Is every true statement provable? Mathematical logic, the study of truth and provability, shows that axioms can be true in different ways, in different models. Fuzzy logic allows for bizarre intermediate truth values between true and false

Topology involves the study of geometrical properties using analytical and algebraic tools. This course introduces the basic framework.

Rings, integral domains, fields. Introduction to Galois theory.

Differential geometry is a mathematical discipline that uses the methods of differential and integral calculus to study problems in geometry.

Using the analytical tools of calculus, Euler and Lagrange were able to understand what are the curves on a surface that minimize the distance between two points. A main question is how those curves can be determined by using intrinsic measurement of the surfaces. In that direction, Gauss in 1825 made some fundamental contributions to theory of surfaces. His papers contain practical calculations of the curvature of the earth based purely on measurements made on the surface. He considered also properties of surfaces which are determined only by the geodesic distances between points on the surface independently of the particular way in which the surface is located in the ambient Euclidean space. This led to his Theorema Egregium, a fundamental result which explains why there cannot be an accurate planar map of the world.

Catenoid Soap bubble

Differential Geometry allows also to explain and describe the beautiful surfaces created by playing with soap bubbles. They are in fact examples of "minimal surfaces", a family of geometrical object that turns out to be quite relevant in applications. The above picture is the famous “catenoid” already studied by Euler.

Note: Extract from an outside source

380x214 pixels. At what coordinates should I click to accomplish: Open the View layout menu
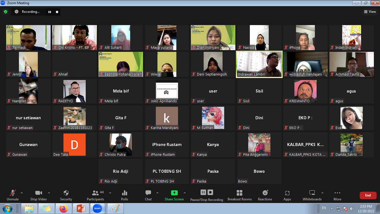tap(370, 12)
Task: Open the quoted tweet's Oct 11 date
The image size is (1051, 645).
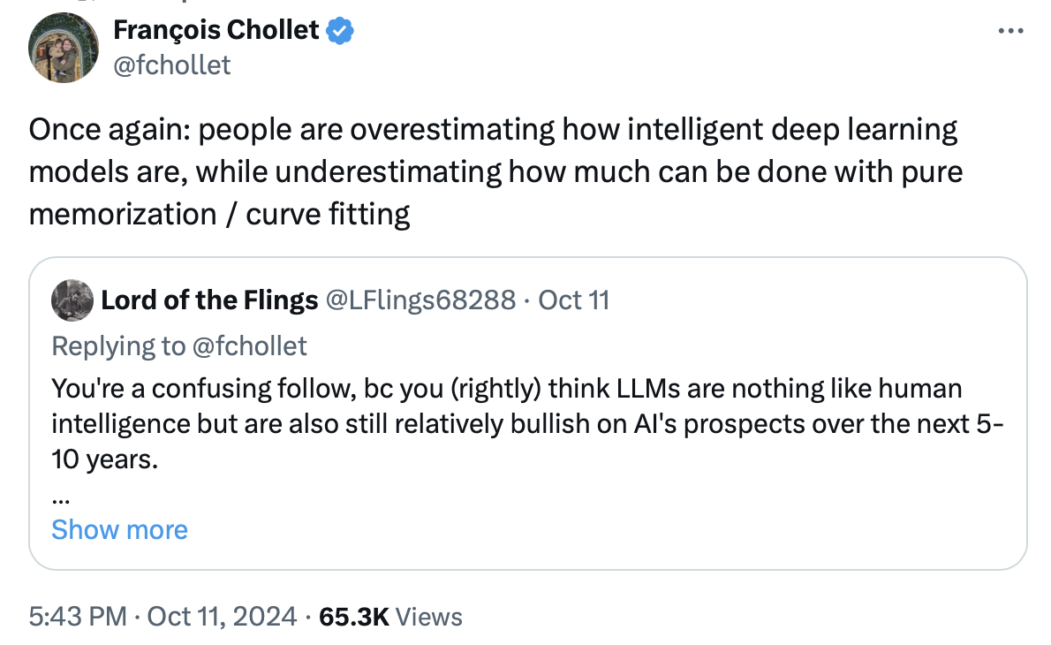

In the applied world, Differential Geometry allows to design shapes used in everyday life, and is helpful when looking for a minimal path on curved surfaces. In physics, it allows to describe complicated physical systems leading to the Lagrangian formalism and General Relativity. The success of these theories makes Differential Geometry one of the fundamental tools in modern physics.

Pure Mathematics Emphasis

Students who wish to focus on theoretical aspects of mathematics are advised to include courses from Differential Equations, Real and Complex Analysis (MTH 331, MTH 342, MTH 431), Number Theory and Algebra (MTH 347, MTH 442), Geometry and Topology (MTH 329, MTH 441), or Logic and Foundations (MTH 350, MTH 440).

Applied Mathematics Emphasis

Students who wish to explore mathematical topics that have applications to other fields, including sciences, engineering, medicine, economics, or business, are advised to include courses that emphasize Mathematical Modeling such as Combinatorics/Graph Theory, Actuarial Mathematics, Operations Research and Mathematical Biology (MTH 337, MTH 360, MTH 370, MTH 415), Differential Equations and Dynamical Systems (MTH 331, MTH 435), Numerical Analysis (MTH 335), Mathematical Statistics (MTH 410, MTH 411), or Mathematics of Finance (MTH 416).

Honors

To graduate with honors in Mathematics a student must have at least a 3.5 grade point average in Mathematics courses and must complete an honors thesis or project. The student must work closely with a Mathematics faculty member to define the project, carry out the research and investigation, and write the final report or prepare the final project. The student may receive credit through Independent Study for work on an honors project. The project must be accepted by the Honors Committee of the Department of Mathematics.